(PROBLEM DETAILS): Extend the short reflections on the church as a business and on leading as a freelancer, starting after their final sentence.

(TEXT FOR ANALYSIS):

"The megachurch is the only organization that is actually working in our society." For someone with zero interest in organized religion, I sure do love a good church. Not just for the gorgeous architecture, positive music, joyful energy and strong community, but also because of the economic undercurrent. The church has the world’s best business model. Join us or burn in hell. That's one heck of a sales pitch. Business students should tour congregations as part of their curriculum. Companies should pay close attention to how strategically churches are run. From hospitality to membership to marketing to leadership, there's a mountain of wisdom to glean from religion institutions. God may not exist, but the church's profits certainly do.
"It's hard to be a leader from your living room." One of the major drawbacks of being a freelancer is, there are limited leadership opportunities. Video conferencing and social media and networking events are fine for connecting, but to effectively inspire, mentor, teach and encourage others, we need consistent, face to face interaction. We need a shared space where feedback and energy and communication can flow in both directions. We need the chance to understand and develop the self in the context of other people. Without that level of humanity, it's not really leadership. Without other bodies in the room, it's more like winking in the dark.

(DATA PROVIDED):

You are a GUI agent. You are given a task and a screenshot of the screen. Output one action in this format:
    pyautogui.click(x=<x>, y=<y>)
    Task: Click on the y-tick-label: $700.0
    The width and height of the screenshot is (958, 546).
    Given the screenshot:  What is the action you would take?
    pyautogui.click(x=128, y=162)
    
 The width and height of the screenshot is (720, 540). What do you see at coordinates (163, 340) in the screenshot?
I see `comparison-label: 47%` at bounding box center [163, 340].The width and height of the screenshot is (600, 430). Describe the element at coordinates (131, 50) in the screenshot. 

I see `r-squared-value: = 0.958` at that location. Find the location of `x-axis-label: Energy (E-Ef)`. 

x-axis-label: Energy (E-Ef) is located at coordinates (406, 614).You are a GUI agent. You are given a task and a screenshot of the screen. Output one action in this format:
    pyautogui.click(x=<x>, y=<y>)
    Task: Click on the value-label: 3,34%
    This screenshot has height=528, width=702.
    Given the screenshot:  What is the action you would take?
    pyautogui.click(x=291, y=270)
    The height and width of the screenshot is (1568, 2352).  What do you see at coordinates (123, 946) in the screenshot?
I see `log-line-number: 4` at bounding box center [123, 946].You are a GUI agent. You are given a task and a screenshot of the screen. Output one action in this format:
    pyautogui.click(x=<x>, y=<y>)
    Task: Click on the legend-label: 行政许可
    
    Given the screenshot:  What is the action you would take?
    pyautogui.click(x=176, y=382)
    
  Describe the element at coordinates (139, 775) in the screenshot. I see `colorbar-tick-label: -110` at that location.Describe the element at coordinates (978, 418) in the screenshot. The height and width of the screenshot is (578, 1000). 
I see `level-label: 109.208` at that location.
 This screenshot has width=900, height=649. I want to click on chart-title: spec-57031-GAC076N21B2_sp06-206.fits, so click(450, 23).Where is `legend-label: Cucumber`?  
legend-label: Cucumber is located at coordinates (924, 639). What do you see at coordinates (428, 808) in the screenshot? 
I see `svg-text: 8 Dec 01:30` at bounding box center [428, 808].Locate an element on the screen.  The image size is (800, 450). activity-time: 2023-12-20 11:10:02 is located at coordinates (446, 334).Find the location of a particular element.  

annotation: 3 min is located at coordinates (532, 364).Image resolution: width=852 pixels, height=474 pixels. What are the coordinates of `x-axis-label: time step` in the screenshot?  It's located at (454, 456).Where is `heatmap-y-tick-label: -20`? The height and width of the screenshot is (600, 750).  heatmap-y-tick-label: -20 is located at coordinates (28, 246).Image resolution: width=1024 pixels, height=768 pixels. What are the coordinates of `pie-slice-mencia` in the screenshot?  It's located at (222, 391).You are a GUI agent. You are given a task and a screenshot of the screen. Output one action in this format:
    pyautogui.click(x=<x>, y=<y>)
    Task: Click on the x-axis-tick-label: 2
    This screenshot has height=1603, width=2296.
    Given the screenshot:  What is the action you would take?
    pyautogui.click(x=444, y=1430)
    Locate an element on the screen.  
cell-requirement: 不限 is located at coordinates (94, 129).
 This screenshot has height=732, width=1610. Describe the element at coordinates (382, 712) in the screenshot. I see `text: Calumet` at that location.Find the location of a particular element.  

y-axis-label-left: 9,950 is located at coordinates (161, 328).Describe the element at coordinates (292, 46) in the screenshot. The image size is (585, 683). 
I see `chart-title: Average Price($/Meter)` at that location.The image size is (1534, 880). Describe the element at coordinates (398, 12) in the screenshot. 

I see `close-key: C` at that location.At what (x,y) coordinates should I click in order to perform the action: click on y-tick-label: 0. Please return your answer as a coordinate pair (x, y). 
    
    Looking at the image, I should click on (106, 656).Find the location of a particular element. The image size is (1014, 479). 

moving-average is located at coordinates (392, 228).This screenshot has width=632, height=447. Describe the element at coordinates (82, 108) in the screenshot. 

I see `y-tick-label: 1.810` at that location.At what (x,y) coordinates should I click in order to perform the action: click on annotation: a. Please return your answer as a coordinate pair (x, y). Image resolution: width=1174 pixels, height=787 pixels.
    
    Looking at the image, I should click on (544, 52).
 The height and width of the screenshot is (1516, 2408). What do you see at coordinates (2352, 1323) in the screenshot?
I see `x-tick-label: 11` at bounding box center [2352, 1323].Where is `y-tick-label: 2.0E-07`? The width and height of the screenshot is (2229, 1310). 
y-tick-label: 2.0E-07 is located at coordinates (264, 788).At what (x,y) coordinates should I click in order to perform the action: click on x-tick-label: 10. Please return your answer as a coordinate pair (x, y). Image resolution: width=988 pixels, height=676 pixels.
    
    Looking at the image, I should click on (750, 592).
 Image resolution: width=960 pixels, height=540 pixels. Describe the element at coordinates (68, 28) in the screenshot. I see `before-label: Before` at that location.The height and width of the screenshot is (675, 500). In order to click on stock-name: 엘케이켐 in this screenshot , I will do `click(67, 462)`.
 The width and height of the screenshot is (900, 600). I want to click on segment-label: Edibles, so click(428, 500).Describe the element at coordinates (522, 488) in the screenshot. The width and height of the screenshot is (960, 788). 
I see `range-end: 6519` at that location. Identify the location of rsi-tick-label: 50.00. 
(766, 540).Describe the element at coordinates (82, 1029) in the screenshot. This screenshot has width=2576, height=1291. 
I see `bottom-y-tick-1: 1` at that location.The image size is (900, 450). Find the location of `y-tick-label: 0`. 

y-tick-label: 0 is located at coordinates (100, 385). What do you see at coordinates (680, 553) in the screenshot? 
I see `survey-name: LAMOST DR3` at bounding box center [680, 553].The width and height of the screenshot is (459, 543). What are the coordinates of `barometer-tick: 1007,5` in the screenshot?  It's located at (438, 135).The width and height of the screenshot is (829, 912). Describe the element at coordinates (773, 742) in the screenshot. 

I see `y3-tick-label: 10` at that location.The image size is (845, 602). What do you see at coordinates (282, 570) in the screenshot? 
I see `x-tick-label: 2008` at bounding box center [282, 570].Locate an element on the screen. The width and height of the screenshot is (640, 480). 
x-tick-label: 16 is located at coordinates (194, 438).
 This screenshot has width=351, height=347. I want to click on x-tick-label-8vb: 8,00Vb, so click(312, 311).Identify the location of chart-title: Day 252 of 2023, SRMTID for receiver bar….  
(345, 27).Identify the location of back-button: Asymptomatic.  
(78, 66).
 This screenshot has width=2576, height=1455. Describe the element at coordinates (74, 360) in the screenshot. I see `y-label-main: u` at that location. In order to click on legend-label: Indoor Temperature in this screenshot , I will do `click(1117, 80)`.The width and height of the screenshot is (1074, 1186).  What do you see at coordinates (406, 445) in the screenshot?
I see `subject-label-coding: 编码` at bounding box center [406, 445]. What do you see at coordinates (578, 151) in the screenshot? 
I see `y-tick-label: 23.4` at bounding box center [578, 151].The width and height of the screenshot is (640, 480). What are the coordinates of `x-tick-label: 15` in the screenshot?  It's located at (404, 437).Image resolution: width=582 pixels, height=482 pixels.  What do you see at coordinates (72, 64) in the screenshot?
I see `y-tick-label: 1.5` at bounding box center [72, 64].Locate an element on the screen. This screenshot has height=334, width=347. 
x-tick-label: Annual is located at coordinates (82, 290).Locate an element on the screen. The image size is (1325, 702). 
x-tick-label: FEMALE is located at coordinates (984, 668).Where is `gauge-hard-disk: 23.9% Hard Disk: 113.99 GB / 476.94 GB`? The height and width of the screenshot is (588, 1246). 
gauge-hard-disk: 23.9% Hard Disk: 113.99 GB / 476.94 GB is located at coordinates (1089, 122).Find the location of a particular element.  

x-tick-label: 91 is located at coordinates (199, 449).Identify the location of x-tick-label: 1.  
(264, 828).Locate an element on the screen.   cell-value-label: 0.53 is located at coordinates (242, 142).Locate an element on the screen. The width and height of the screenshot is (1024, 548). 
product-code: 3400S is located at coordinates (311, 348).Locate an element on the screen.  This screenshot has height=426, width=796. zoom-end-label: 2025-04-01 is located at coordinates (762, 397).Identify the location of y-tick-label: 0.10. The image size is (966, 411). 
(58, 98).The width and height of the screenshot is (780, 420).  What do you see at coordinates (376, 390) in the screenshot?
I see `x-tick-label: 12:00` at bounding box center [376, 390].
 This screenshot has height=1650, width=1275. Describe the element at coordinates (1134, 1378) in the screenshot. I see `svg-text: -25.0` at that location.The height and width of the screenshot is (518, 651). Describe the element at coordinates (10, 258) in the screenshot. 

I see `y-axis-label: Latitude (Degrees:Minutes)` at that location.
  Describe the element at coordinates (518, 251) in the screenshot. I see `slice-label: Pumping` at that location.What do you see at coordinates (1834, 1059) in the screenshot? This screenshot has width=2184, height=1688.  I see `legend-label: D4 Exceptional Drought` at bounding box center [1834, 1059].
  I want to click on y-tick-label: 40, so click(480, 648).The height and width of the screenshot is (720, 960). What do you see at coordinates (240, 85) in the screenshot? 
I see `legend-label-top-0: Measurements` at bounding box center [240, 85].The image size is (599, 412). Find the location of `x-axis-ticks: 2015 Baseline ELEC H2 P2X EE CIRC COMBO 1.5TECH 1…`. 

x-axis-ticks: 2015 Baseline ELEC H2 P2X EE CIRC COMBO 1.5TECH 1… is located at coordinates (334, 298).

(ANSWER SPACE):
"People care way more about fake people." Going cold turkey on television is one of the best life decisions I've ever made. I'm happier, more productive, more active, more relaxed and a hundred bucks a month richer. No regrets. However, this choice creates few problems. First, television is the best it's ever been right now. The shows are smarter, the actors are better, the effects are cooler, and the media for watching them are cheaper and more accessible. I'm totally missing out. Second, it's impossible to have a conversation with another human being without discussing television. I swear, that's all people talk about. Not to mention, you have to sit through the goddamn sales pitch of why their show is the one show you should watch, and that if you and your wife have a open weekend, you might consider staying in and spending seventeen hours glued to the flatscreen. The third problem is, when people discover you don't watch television, they're not impressed like they used to be. Ten years ago, it was unheard of. Five years ago, it was admirable. Today, it makes you sound like an antisocial douchebag. Whatever. I still think there a thousand more meaningful uses of my time. Like listening to a podcast with filmmaker Joss Wheadon.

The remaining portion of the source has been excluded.